Lecture by Richard Born at Harvard University. My personal takeaway on auditing the presented content.
Course overview at https://klab.tch.harvard.edu/academia/classes/BAI/bai.html
Biological and Artificial Intelligence
Warren Weaver was the head at the Rockefeller Center in the 1950s and he said the future of engineering is to understand the tricks that nature has come up with over the millennia.
Anatomy of visual pathways
The visual system spawns large areas of the brain and often any damage to the brain causes malfunctions of the visual system.
The world is mirrored on the retina. About one million axons are connected to the retina. Vision is also connected to the brainstem to orient the head in space. This is a semi-automatic system to pay attention. It also connected to the Cycadian rhythm to manage sleep cycle through brightness.
The important point in primates is the V1 striate area 17. A lession here makes humans blind. A brain has no visual understanding. It only produces action potentials that are interpreted to be visual. In monkeys, there are more than 30 visual areas roughly grouped into two. The ventral stream (down) is concerned with the what (object recognition) and the dorsal stream (up) is concerned with the where (spatial perception). Retinotopic representations are aligned with the retina space but object recognition ought to be object-centred. How the brain converts this to world coordinates is still an open question. Mishkin showed in 1983 that monkeys taught to associate food with a specific object or with a specific location solve tasks at random if they had a lesions in the respective brain area.
The sensory epithelium can influence a given neuron’s firing rate. Hubel and Wiesel showed that the
Lateral geniculate nucleus (LGN) excited by a light signal is triggered. Hartline showed that surround suppression helps to locate points of interest. The brain is interested in points in the visual space where the derivative is not zero. Brains locate contrast (space), color contrast (wavelength), transience (time), motion (space&time), and space&color.
Hierarchical receptive fields
There is a hierarchical elaboration of receptive fields. Hubel & Wiesel also measured the signal in the primary visual cortex and found that the neurons encode orientation of an edge with a stronger off response on one side but no response to diffuse edges. Essentially, we can think of the neurons as a filter or a convolution (simplification). A brain does it in parallel in contrast to a computer. Horace Barlow noted that the brain focuses on suspicious coincidence (e.g. unusual changes).
We go from LGN (center-surround) to simple cells (orientation) to complex (contrast invariant across area or pooling/softmax). In the 1950s, the psychologist Attneave found the 17 points of maximal curvature on an image of a cat and connected the lines and produced an abstract representation that was recognizable as a cat.
Convolutional Neural Networks
An engineered alternation of selectivity (convolution) and generalization (pooling) has led to great success early on in vision research but then came deep networks. However, deep networks actually does apply convolutions, rectification (ReLU), pooling, and lastly normalization. The non-engineered application of these features improved performance.
Yamins et al., 2014 showed that alexnet has some non-trival similarity with monkey brains in the ventral stream visual areas.
What is missing?
Adding noise to images, CNNs failed quickly at 20% noise whereas human performance reduced gracefully at the level of noise. Even worse, the CNNs can learn solutions with specific kind of noise but end up failing if the noise changes.
In Ponce et al., 2019, random codes are fed to a generative neural network to synthesize images. The neuron is used as an objective function to rank the synthesize images. A genetic algorithm is applied to find the codes that maximally trigger the neurons.

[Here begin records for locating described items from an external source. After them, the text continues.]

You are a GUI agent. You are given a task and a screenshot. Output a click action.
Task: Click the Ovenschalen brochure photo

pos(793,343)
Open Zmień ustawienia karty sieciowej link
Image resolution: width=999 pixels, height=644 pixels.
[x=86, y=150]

PredNet predictes on videostreams with unsupervised learning.
Tootell and Born showed in 1990 that clustering visual cortex the data is still very retrinotopic but in the MT it is organized in hypercolumns to detect motion direction rather than spatial connectivity.
Neurons near each other seem to like to do the same. Brains are not just look-up tables but have a sematic structure the spatial organisation.